In the late Iron Age a rather vain Celt died and was buried in an area of Old Warden now known as Quince Hill. We'll call him Leosan Smeagan, Old English for 'lost reflection', as an Iron Age mirror was found near the village. With an expensive mirror and a fancy funeral, Leosan Smeagan was clearly a little in love with himself.
Some years later, circa 1086, a chap popped by the community, apparently by order of King William. He asked a lot of questions, apparently for his new book that none of the locals wanted to read, most likely because he'd ominously named it the 'Doomsday book'. Anyway we now know from the book that the locals had told him the area was called Wardone. They probably made it up as a joke to say they were done with war and answering silly questions.
We don't think King Willy found it that funny because at some point later a Mr William Spec turned up and proclaimed himself tenant-in-chief. To make a point of just how not done-with-war he was, he made the peasants build him an impressive Norman ringwork stronghold on Quince Hill, the deep trenches of which are still around today.

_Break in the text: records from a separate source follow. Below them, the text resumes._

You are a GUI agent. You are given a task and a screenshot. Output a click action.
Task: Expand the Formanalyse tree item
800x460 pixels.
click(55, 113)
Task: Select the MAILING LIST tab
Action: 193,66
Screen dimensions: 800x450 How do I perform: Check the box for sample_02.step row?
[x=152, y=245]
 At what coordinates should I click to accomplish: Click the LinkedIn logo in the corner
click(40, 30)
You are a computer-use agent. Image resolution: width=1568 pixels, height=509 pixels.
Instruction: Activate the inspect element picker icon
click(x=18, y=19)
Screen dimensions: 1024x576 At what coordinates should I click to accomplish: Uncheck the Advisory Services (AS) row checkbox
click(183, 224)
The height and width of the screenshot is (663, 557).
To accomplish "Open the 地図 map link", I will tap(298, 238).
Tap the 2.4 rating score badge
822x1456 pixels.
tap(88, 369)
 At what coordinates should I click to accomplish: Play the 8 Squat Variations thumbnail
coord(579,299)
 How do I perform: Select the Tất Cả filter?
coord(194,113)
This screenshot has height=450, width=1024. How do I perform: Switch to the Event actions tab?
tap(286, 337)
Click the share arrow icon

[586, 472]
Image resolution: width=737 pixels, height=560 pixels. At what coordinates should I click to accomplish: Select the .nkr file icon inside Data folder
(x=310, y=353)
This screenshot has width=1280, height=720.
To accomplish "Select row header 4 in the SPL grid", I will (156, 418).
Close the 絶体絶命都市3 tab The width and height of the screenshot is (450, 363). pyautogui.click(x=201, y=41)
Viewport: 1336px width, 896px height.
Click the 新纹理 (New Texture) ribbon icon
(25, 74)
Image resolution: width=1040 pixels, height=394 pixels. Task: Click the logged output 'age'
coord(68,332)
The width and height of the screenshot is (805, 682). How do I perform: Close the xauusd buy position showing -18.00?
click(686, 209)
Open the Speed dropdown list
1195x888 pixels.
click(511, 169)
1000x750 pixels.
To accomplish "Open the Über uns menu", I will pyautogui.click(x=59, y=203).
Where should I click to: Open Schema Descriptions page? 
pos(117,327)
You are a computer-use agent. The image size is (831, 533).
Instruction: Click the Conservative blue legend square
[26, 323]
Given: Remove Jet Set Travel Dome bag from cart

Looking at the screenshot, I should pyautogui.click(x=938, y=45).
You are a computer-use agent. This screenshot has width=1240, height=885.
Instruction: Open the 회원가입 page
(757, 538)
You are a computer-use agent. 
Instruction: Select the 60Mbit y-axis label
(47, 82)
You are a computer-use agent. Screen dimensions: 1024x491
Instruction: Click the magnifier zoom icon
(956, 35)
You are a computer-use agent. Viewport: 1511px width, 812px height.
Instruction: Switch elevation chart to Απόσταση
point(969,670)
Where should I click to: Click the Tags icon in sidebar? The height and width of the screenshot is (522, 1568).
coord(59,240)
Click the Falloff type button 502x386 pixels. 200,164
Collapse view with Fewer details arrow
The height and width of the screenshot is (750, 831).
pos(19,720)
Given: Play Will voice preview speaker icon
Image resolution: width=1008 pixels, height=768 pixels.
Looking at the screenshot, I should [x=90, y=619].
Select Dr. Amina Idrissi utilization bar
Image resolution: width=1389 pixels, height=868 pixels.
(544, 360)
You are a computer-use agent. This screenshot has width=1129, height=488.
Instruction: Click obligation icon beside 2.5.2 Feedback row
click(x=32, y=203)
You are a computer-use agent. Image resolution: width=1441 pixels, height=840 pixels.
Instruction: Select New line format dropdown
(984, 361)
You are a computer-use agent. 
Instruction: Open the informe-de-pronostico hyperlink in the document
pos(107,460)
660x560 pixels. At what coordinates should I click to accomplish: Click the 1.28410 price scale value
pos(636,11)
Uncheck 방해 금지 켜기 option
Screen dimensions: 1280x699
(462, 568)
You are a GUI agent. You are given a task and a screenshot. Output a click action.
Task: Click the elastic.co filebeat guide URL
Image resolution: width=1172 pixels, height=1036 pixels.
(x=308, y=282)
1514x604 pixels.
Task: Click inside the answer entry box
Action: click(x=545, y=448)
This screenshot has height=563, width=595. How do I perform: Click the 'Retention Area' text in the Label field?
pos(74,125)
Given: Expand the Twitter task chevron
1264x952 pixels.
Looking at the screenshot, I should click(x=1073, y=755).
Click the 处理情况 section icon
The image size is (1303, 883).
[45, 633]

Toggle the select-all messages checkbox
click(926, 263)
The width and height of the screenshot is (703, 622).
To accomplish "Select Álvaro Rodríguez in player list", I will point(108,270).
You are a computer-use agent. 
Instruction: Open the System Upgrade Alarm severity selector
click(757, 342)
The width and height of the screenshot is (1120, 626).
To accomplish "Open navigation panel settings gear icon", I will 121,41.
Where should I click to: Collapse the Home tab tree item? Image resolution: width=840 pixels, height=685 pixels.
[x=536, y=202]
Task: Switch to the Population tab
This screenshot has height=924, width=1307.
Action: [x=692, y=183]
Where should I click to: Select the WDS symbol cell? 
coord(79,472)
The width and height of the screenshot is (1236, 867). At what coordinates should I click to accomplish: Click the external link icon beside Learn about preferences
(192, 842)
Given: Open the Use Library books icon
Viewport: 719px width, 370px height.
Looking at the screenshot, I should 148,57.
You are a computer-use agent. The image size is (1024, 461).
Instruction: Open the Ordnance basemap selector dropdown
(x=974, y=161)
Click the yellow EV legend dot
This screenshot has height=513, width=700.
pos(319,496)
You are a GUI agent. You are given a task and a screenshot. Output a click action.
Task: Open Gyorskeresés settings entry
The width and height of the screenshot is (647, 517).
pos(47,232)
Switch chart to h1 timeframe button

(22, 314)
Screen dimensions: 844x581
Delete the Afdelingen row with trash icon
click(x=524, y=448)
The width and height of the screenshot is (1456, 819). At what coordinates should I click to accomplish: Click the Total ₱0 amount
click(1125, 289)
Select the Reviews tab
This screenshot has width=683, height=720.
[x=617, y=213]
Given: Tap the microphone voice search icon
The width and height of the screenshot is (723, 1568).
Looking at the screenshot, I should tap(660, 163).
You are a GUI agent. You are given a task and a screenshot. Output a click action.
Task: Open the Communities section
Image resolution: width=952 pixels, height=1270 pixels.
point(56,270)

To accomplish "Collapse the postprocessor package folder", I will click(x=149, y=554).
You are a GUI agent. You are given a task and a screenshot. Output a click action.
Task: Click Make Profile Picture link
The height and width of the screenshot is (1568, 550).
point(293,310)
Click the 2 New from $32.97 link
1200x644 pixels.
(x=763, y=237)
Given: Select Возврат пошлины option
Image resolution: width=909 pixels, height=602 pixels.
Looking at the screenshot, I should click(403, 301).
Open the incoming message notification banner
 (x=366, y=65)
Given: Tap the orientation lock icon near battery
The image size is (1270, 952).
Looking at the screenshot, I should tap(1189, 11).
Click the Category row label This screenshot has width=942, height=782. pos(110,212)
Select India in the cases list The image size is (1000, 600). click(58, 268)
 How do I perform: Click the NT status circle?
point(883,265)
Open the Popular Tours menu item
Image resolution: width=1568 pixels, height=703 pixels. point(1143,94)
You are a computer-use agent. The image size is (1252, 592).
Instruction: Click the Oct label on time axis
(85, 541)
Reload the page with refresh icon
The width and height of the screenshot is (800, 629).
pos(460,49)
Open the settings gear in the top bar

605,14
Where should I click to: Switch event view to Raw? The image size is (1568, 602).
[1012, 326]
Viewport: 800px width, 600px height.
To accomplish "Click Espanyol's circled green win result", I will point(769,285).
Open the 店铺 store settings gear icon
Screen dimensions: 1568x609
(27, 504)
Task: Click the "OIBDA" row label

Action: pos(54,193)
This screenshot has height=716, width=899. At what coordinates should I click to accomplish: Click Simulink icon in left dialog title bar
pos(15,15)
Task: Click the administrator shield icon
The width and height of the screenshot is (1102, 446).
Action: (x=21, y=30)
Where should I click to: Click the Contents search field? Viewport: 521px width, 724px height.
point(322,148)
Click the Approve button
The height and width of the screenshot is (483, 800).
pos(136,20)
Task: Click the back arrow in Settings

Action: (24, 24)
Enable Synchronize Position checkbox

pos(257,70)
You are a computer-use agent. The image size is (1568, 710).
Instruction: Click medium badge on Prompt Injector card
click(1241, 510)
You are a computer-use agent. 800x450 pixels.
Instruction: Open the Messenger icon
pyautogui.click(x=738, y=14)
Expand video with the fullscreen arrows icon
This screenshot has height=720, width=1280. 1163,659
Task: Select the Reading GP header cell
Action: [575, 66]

The locals complained for so many years that his successor, Walter Espec (either son or nephew - they were confusing times), gave up some land to build an Cistercian Abbey. The Cistercians were monks that liked farming, particularly grapes and hops for some reason. They were a bit rubbish with fruit and ended up with a pear so hard it had to be cooked before you could eat it. Through a clever marketing campaign they invented the Warden Pie, made using their special 'Warden Pears', cooked with spices to disguise the bland fruit. The pie was a hit and even got a mention by a well known bloke called Shakespeare.
The Abbey made a ton of wonga and bought the parish church in 1376 and a few years later sponsored a fancy stained-glass window in it to further advertising the terrible pears.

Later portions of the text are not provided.